姉のことが知りたいの?ふふ、照れなくてもいいのよ。

姉をあのコンビニで見つけて?勇気を出して話しかけて?そう。言っちゃ悪いけどあなたそれちょっとストーカー入ってない?

姉は確かにあのコンビニで働いていたわね。でも双子の妹であるあたしも働いていたのよ。だからあなたがコンビニで見た女の子はあたしかもしれないわよ?

え?雰囲気が違う?そうかしら。

確かにあそこで働いていたときとは違うかもしれないわね。だけどほら、働いているときとプライベートで少し性格が違うのは当たり前じゃない?むしろ自然なことじゃないかしら?

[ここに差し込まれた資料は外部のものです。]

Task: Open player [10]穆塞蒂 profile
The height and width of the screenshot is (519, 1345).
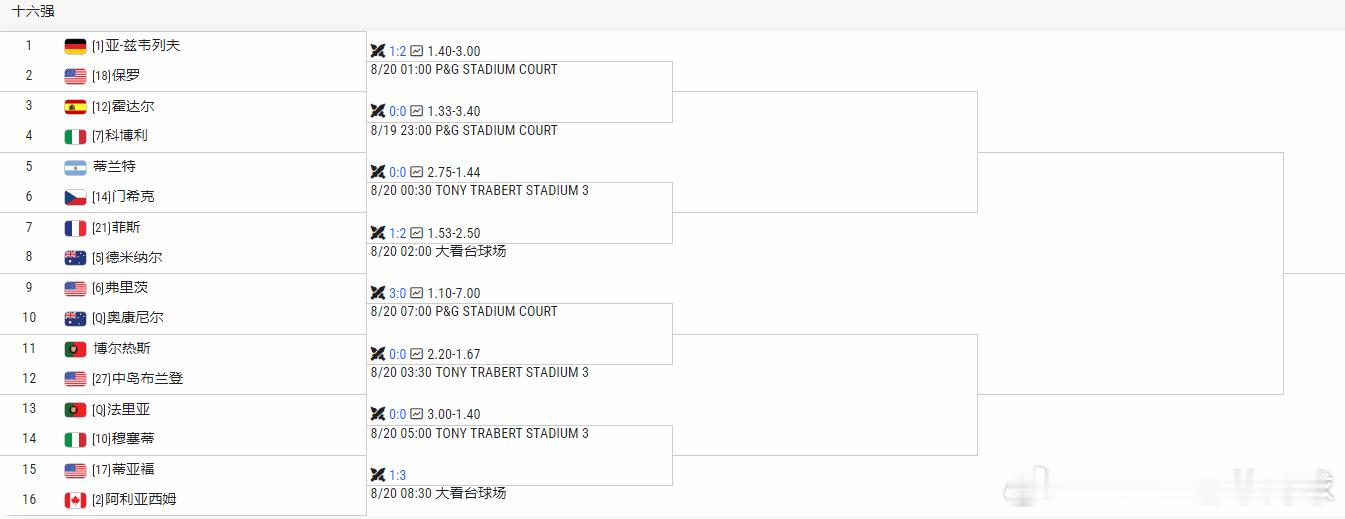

さっきも言ったように姉はあたしにそっくりなの。双子だから当たり前?まあそりゃあそうなんだけどね、少しは違いがあるのが普通よね。双子だから、顔がそっくり。身体のありとあらゆるサイズも一緒。だからあなたも間違えたわね。さっきはいきなり話しかけられてびっくりしちゃった。「お久しぶりです、真美さん」だなんて、姉の名前をあなたが言うから。ふふ、間違えられるのはいつもよ。姉とは仲がよくてね。いつも一緒にいた。性格もほとんど一緒なのよ。だから何を考えているかもほとんどわかるわけ。まさに以心伝心ね。

……この紅茶おいしいわね。この喫茶店、雰囲気もとてもいいわ。

そう、あたしは紅茶が好きで。姉も好きだったの。あたしが紅茶を飲みたいと思うとき、姉もそうだった。すべての行動のタイミングが一緒なのね。合わせているわけではないの。自然にそう思ってしまうの。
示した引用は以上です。